Have you ever wondered where perfume comes from and when we started making it? As it turns out, fragrance has a rich history that goes back much farther than you may think. In this fragrant journey, we’ll look closer at the history of perfume making.
The Origins of Perfume: A Look Back at Ancient Perfumery
Throughout history, humans have worn some form of perfume to cover up body odors or to make themselves more attractive to potential mates. But the history of perfume making as we know it has origins in Ancient Egypt. Tapputi, a female chemist, is the first recorded perfume maker. Tales of her perfume-making endeavors were found on a clay tablet from Mesopotamia.
Tapputi’s story isn’t surprising, given the fact that fragrance was of the utmost importance in Egyptian high society. In fact, making perfume was so important that it made its way into Egyptian mythology. Nefertem is the lord of perfume, and he is often seen carrying water lilies, a common ingredient in Egyptian perfume.
Other ancient cultures also had love affairs with perfume:
- The ancient Persians ruled the fragrance trade for centuries and have been credited with inventing non-oil-based scents.
- The ancient Greeks and Romans actually documented their perfume-making methods, and these scents are still being recreated today.

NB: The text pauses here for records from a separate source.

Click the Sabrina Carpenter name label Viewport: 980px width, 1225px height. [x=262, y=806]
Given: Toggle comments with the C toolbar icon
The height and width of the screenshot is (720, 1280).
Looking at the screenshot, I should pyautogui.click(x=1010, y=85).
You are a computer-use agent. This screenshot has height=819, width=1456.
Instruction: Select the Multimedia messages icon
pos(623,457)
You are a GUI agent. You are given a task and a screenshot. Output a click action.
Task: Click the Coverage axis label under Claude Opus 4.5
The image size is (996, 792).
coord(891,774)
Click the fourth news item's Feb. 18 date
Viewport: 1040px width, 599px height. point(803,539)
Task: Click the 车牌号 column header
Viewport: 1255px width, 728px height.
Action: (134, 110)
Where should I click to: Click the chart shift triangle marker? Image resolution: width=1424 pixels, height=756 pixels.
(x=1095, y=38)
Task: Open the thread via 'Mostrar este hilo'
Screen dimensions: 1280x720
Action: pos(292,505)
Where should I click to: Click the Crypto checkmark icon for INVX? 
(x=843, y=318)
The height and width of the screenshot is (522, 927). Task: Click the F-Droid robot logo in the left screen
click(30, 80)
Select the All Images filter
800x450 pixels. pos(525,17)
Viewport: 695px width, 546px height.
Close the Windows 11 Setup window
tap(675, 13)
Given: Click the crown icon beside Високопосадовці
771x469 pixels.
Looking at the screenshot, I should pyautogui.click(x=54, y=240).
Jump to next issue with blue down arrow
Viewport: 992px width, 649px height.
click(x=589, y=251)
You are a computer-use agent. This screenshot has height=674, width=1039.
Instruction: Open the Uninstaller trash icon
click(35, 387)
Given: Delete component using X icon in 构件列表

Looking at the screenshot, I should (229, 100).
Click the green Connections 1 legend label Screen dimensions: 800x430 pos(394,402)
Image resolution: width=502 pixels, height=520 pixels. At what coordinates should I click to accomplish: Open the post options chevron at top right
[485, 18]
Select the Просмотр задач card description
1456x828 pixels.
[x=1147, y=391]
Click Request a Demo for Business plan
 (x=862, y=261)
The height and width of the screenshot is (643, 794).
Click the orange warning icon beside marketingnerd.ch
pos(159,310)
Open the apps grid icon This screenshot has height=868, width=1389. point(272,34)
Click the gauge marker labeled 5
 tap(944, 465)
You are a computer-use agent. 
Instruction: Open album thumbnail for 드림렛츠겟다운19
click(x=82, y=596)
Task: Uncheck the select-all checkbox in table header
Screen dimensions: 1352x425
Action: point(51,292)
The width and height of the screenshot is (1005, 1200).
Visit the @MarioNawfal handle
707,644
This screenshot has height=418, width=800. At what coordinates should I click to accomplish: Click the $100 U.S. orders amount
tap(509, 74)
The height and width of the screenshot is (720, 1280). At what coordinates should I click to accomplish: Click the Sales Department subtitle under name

- Indian Tantric rituals used perfume in their ceremonies and temples.
- The ancient Chinese infused items like ink and stationery in perfume, but they also used fragrance for disinfecting purposes.
Ancient cultures around the world incorporated perfume into their daily lives, but things began to change in the Middle Ages.
Perfume Making in the Middle Ages: The Rise of Fragrance Trade
The Middle Ages brought about a period of darkness and rebirth for the fragrance industry. The perfume was notably absent in the West from the 5th to the 11th centuries. The rise of Christianity brought about the condemnation of perfume, which was then viewed as immoral and a symbol of paganism. The only exception here was the use of perfume for medicinal purposes.
In the 12th century, the tide begins to turn. Arab influence transformed the perfume trade. Now, we had the means to distill scent with alcohol. These new techniques are tested in Salerno, Italy, and the fragrance industry is reborn.
The Renaissance and Perfume Making: New Techniques and Scents
During the Renaissance, the new perfume-making techniques that emerged during the Middle Ages continued to evolve and progress. Coil use has become widespread, and copper stills are replaced with glass ones to preserve scents.
Solid perfumes fall out of fashion and are replaced with liquid ones. Research expands, and perfume makers experiment with new scents and materials, like:
Europe soon becomes the epicenter of perfume during the Renaissance period, particularly Spain, Italy and France.
The Industrial Revolution and Perfume: The Birth of Modern Perfumery
The industrial revolution marks the birth of modern perfumery. At this point in history, we have come a long way from the origins of perfume centuries ago.
In this era, perfume once again becomes a status symbol, and fragrance manufacturers begin to give their products seductive names.
The Perfume Industry Today: The Future of Fragrance
Today’s perfume industry continues to advance and progress. A great deal of research goes into the development of new scent molecules, but it takes many years to go from lab to bottle.
Perfume manufacturers are now turning to AI and machine learning robots to find scent combinations. Humans who once served as “noses” for the industry may soon be working with machines instead of their own senses.
The origins of perfume are fascinating and rich. Since early civilization, humans have been using scent to camouflage body odors, make their homes smell fresher and even protect against illness. Today, we use scent as a reflection of our personalities and tastes. Who knows what’s in store for the future of fragrance?